RESISTANT CYTOMEGALOVIRUS DISEASE IN KIDNEY-PANCREAS TRANSPLANT: TREATMENT WITH PRIMED T-CELL THERAPY

K KABLE1, S SO1, J LI1, L CLANCY2,3, N ROGERS1,2,  E BLYTH2,3,4, B GETTA4, G WONG1,2, P O’CONNELL1, 2, J CHAPMAN 1, 2, D GOTTLIEB2,3,4

1Department of Nephrology, Westmead Hospital, Westmead, New South Wales; 2The Westmead Institute for Medical Research, Australia; 3Sydney Cell and Gene Therapy Laboratory, Westmead Hospital; 4Blood and Marrow Transplant Unit, Australia

Background: Human cytomegalovirus (CMV) infection in transplant patients can lead to devastating invasive disease. Ganciclovir and foscarnet resistance poses a therapeutic dilemma. Adoptively-transferred CMV T-cells have been used in bone marrow transplants, but there has been reluctance to adopt this in solid-organ transplants given the theoretical risks of graft sensitisation and rejection.

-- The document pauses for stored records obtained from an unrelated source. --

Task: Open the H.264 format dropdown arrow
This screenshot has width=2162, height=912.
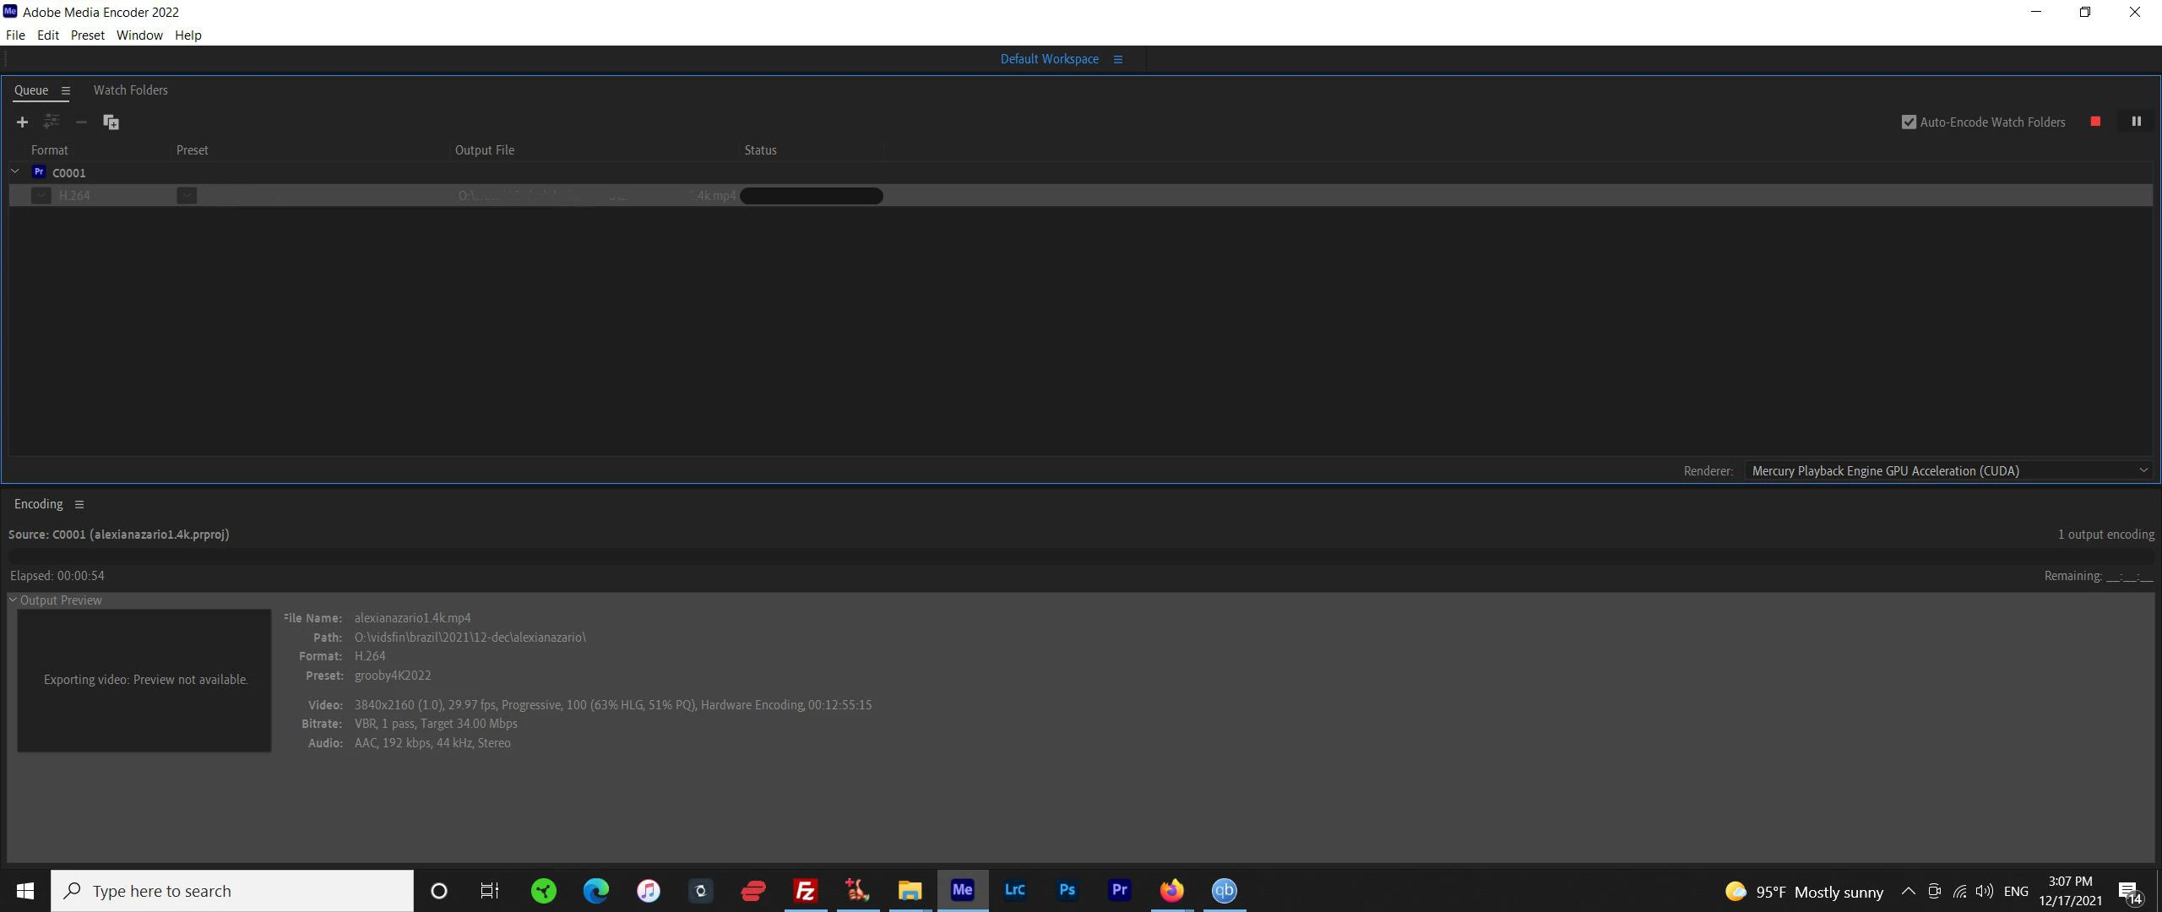Action: click(x=41, y=196)
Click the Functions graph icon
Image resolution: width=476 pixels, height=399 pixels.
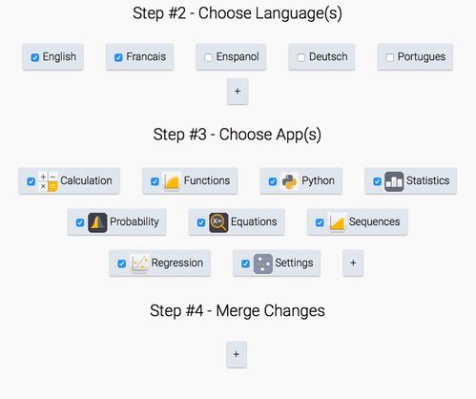click(x=172, y=181)
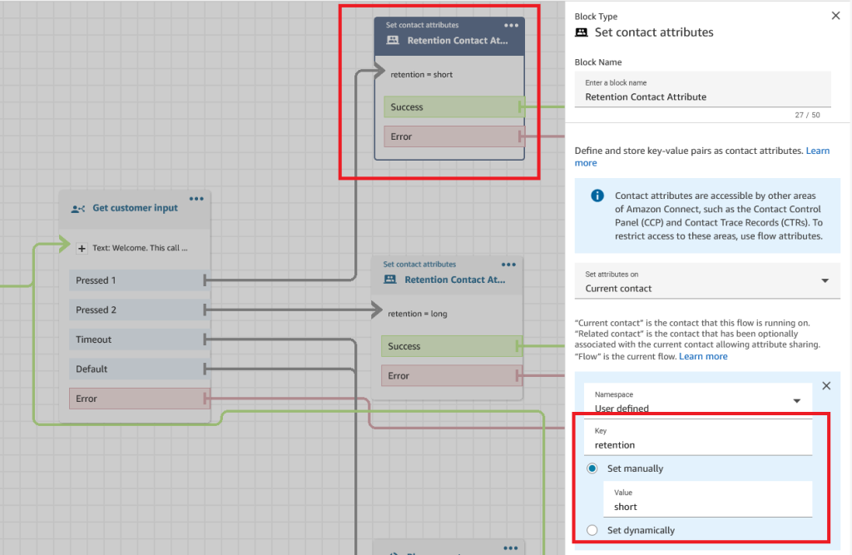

Case Report: A 43 year old lady with type 1 diabetes and end stage renal failure received a simultaneous kidney-pancreas transplant in March 2015. She received standard induction therapy, but two weeks post-transplant, she received methylprednisolone and anti-thymocyte globulin for acute rejection. Mycophenolate was subsequently changed to azathioprine for gastrointestinal intolerance.

She received 12 months prophylaxis with valganciclovir as she was the CMV-seronegative recipient of a CMV-seropositive graft. She developed CMV disease three months post cessation and was restarted with treatment dose valganciclovir with improvement in the viral copy number.  Six months later, she developed breakthrough invasive CMV disease and her viral CMV copies continued to rise to 800,000 copies/mL despite reduction in immunosuppression and treatment with IV foscarnet.

Gene mutation testing revealed UL 97 and UL 54 mutations, confirming foscarnet resistance. Novel therapies including maribavir, brincidofovir and letermovir were unavailable. She received a trial of primed IV CMV T-cell therapy in March 2017, and achieved excellent response. Her current CMV copies now below 1000 copies/ml. She has maintained stable graft function with no clinical evidence of rejection.

Conclusions: T-cell therapy may be effective against invasive, resistant cytomegalovirus disease in transplant recipients, without incurring adverse effects including acute rejection and graft loss.